A CPN is an early alert tool that allows instructors to quickly provide feedback to students regarding their course progress.  This can include notes about attendance, participation, grades and overall performance.  Additionally, the CPN tool allows instructors to include directions, resources and referrals that can help students get back on track. When you complete a CPN the information you entered is sent to the student’s PCC email account.  In some instances a copy is sent to advising staff if the student receiving the CPN is connected with a Trio program or Oregon Promise.

When to complete a CPN?

CPNs can be submitted at any time during the term.  You should consider using the tool whenever you have a student in one of your courses who is struggling.  With that being said, the tool can be most effective during the first half of the term as this provides students with enough time to evaluate their progress, seek out assistance, and improve their performance before the end of the term.

Students who are on Academic Probation or Academic Continued Probation are required to request CPNs from all their instructors during the fifth or sixth week of the term.  Once received, students review their CPNs with an academic advisor.

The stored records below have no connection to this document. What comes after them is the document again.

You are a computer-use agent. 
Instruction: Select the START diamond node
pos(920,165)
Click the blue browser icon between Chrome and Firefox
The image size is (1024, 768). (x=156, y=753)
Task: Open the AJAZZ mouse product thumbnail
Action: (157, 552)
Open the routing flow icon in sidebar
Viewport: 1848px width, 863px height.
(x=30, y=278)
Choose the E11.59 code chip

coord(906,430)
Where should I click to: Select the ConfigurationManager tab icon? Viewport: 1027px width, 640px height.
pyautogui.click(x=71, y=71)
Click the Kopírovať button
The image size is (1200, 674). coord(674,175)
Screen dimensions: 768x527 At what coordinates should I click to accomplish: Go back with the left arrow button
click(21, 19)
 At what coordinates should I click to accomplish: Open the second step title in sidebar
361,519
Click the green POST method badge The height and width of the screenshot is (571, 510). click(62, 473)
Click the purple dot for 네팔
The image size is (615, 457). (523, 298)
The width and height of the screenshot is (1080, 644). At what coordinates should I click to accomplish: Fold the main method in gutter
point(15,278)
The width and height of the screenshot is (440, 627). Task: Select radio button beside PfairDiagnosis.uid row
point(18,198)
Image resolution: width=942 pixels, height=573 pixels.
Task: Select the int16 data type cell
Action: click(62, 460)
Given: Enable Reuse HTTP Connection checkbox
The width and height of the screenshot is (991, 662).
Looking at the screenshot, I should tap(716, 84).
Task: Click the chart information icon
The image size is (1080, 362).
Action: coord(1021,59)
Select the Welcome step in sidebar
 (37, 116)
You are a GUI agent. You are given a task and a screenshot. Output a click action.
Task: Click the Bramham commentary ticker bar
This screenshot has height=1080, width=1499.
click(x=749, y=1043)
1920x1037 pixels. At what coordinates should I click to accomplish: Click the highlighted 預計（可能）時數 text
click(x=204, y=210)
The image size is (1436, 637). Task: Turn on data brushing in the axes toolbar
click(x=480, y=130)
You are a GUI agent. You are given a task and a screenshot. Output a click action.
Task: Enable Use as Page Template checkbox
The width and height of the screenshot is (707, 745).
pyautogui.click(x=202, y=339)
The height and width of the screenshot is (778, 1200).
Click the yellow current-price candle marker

How can you find and use the CPN tool?

Go to the MyPCC Faculty tab and click on Summary Class List in the Tools channel.

On the Class Summary List, or roster, click on the CPN link located at the far right of each student name

Select the message type that addresses your concerns or commendations.  You also have the option to providing a current course grade and space additional comments.

After the CPN entry form has been completed, you can preview the message prior to sending it to the student. Both you and the student will receive the CPN email.

About Jason Pinkal

My name is Jason Pinkal and I have three main roles at Portland Community College: Online Advising and Student Success Specialist, Online Faculty Mentor and CG 101 Instructor. I have been advising and teaching online for over five years, ... more »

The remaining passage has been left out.